DOCUMENT EXCERPT =>
[Start of section]

    Other resources: They also released a documentary that shows one of their group workshops, and run a podcast.
    (Last updated 2/3/2021)
  5. Weave: The Social Fabric Project
    The problem: “35% of Americans are chronically lonely and 50% say no one knows them well. Suicide is rising. Violence, hatred and political gridlock seem normal.”
    The causes of the problem: The values of tribalism, individualism, and meritocracy.
    The goal: “Shift our culture from one that values achievement and individual success to one that finds value in deep relationships and community success.”
    The method: Their website’s content is focused on encouraging individual action. They also say they find individuals who build communities and support those individuals, but I’m not sure how they support those individuals.
    Associations: Weave was founded by David Brooks, whom I admire very much. You can see his shockingly honest TED Talk about why he founded Weave here.

    (Last updated 2/3/2021)
  6. Center for Humane Technology
    The problem: “Tech platforms make billions of dollars keeping us clicking, scrolling, and sharing. Just like a tree is worth more as lumber and a whale is worth more dead than alive—in the attention extraction economy a human is worth more when we are depressed, outraged, polarized, and addicted.”
    The threat: “This attention extraction economy is accelerating the mass degradation of our collective capacity to solve global threats, from pandemics to inequality to climate change. If we can’t make sense of the world while making ever more consequential choices, a growing ledger of harms will destroy the futures of our children, democracy and truth itself.”

[End of section]

Stored records =>
[Start of section]

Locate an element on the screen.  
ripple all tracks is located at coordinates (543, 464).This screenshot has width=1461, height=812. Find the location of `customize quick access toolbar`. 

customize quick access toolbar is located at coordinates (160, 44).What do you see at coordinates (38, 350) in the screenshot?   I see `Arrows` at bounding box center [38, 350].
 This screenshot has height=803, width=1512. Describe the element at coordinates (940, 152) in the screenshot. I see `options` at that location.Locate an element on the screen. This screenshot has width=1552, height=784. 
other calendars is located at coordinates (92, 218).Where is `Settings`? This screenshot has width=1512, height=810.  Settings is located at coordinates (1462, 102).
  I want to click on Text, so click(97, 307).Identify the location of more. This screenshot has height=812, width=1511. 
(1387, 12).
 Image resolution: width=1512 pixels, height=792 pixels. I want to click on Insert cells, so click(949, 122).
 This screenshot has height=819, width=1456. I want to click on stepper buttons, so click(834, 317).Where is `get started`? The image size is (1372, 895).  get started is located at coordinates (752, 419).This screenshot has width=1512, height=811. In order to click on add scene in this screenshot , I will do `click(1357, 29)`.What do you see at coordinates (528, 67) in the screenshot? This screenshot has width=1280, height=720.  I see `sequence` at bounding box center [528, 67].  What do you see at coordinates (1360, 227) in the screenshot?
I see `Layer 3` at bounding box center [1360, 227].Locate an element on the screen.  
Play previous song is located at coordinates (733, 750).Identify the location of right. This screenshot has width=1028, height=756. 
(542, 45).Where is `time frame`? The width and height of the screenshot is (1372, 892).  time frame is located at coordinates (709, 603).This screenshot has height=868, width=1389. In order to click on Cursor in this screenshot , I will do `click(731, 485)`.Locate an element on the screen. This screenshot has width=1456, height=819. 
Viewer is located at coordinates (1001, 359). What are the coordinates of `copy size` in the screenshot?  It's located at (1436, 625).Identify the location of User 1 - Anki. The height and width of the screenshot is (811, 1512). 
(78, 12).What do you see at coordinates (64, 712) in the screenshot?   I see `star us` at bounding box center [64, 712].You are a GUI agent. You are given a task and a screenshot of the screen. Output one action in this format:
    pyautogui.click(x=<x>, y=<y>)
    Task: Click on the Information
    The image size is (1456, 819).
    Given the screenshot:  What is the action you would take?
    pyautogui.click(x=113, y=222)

[End of section]

TASKS TO CARRY OUT =>
**1)** According to the list of organizations, who founded Weave?
**2)** Carry on the list of organizations from where it stops.

TASK-BY-TASK OUTPUTS =>
**1)** David Brooks.

**2)**
    The goal: “align technology with humanity’s best interests” – in other words, create “humane technology,” which:
    • Is values-centric and designed with awareness that technology is never neutral, and is inevitably shaped by its surrounding socioeconomic environment
    • Is sensitive to human nature and doesn’t exploit our innate physiological vulnerabilities
    • Narrows the gap between the powerful and the marginalized instead of increasing that gap
    • Reduces greed and hatred instead of perpetuating them
    • Helps to build shared reality instead of dividing us with fragmenting realities
    • Accounts for and minimizes the externalities that it generates in the world
    The method: CHT identifies 3 “levers of change.” They are “Educating the Public” through media like The Social Dilemma and the excellent podcast Your Undivided Attention. They “Informing Policy Change” by “Briefing policymakers in confidential sessions and public testimony,” and Supporting Technologists “through training, events, conversations, and advising executives”.

    (Last updated 2/11/2021)
  7. Asteroids Club
    The problem: America faces big problems “which are hurtling toward us through space and time at an alarming rate of speed.” But the distribution of attention to those problems is politically polarized. Liberals, for example, focus on the threats of climate change and rising inequality to the exclusion of the threats conservatives see, while conservatives focus on the threats of entitlement spending and family breakdown to the exclusion of the threats liberals see. We are separated by our beliefs and would be stronger together.
    The goal: Cooperative political dialogue, thought, and action (practical political depolarization).
    The method: Gather as few as two people, or as many as 8 to 15 people, :who disagree politically but are willing to mutually acknowledge that the other side may see some real threats more clearly than does one’s own side.” Hold a “non-debate on America’s biggest problems.” Acknowledge that these other people may have an easier
    The motto: ‘I’ll help you deflect your asteroid, if you help me deflect mine.’”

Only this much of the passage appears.